Here's some information to help you get ready for your appointment.

What you can do

When you make the appointment, ask if there's anything you need to do in advance, such as avoiding food or drinks before a specific test.

Before your appointment, make a list of:

  • Your symptoms, including any that seem unrelated to the reason for your appointment
  • Important personal information, including major stresses and recent life changes
  • Any personal and family medical history of heart disease, high blood pressure, diabetes or high cholesterol
  • All medications, vitamins or other supplements you take, including the doses
  • Questions to ask your care provider

For small vessel disease, basic questions to ask your health care provider include:

  • What's causing my symptoms?
  • Are there other possible causes for my symptoms?
  • What tests do I need?
  • What treatments are available and which do you recommend for me?
  • What are the alternatives to the primary approach you're suggesting?
  • I have other health conditions.
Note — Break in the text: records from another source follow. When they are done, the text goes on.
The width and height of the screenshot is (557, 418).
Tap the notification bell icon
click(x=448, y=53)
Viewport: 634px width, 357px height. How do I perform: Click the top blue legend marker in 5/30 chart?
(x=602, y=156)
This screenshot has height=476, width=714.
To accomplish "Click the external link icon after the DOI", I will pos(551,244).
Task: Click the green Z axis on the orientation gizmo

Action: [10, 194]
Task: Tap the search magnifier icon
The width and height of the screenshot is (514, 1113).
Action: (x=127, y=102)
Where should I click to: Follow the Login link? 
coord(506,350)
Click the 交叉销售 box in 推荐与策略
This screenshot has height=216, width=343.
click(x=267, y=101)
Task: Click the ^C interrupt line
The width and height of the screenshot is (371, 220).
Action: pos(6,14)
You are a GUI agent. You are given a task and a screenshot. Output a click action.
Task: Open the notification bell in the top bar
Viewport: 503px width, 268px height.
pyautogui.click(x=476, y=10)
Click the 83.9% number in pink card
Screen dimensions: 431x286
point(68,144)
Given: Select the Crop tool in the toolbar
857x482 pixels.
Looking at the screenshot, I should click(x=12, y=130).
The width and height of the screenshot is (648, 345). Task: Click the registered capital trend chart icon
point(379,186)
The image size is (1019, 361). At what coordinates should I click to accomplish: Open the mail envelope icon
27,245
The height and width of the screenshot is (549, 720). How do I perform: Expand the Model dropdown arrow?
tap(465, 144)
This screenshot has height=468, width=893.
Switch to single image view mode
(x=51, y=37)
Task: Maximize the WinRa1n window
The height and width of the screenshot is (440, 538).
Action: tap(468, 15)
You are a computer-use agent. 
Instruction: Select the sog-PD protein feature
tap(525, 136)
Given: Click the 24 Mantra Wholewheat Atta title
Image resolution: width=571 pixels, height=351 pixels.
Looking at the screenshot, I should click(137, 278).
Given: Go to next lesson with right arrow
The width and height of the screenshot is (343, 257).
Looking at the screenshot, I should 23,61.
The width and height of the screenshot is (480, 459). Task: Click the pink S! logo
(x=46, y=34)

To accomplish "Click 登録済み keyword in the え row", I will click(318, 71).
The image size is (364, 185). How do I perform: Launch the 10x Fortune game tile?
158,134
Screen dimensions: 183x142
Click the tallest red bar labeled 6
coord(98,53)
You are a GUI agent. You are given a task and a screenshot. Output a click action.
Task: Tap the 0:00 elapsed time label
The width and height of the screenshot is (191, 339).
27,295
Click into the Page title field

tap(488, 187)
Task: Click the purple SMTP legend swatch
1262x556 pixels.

How can I best manage them together?
  • Should I see a specialist?
  • Are there brochures or other printed material I can have? What websites do you recommend?

Don't hesitate to ask other questions.

What to expect from your doctor

Your health care provider is likely to ask you questions, such as:

  • When did your symptoms begin?
  • Do you always have symptoms or do they occur occasionally?
  • How severe are your symptoms?
  • What, if anything, makes your symptoms worse?
  • Do your symptoms get worse when you're active?
  • What, if anything, makes your symptoms better?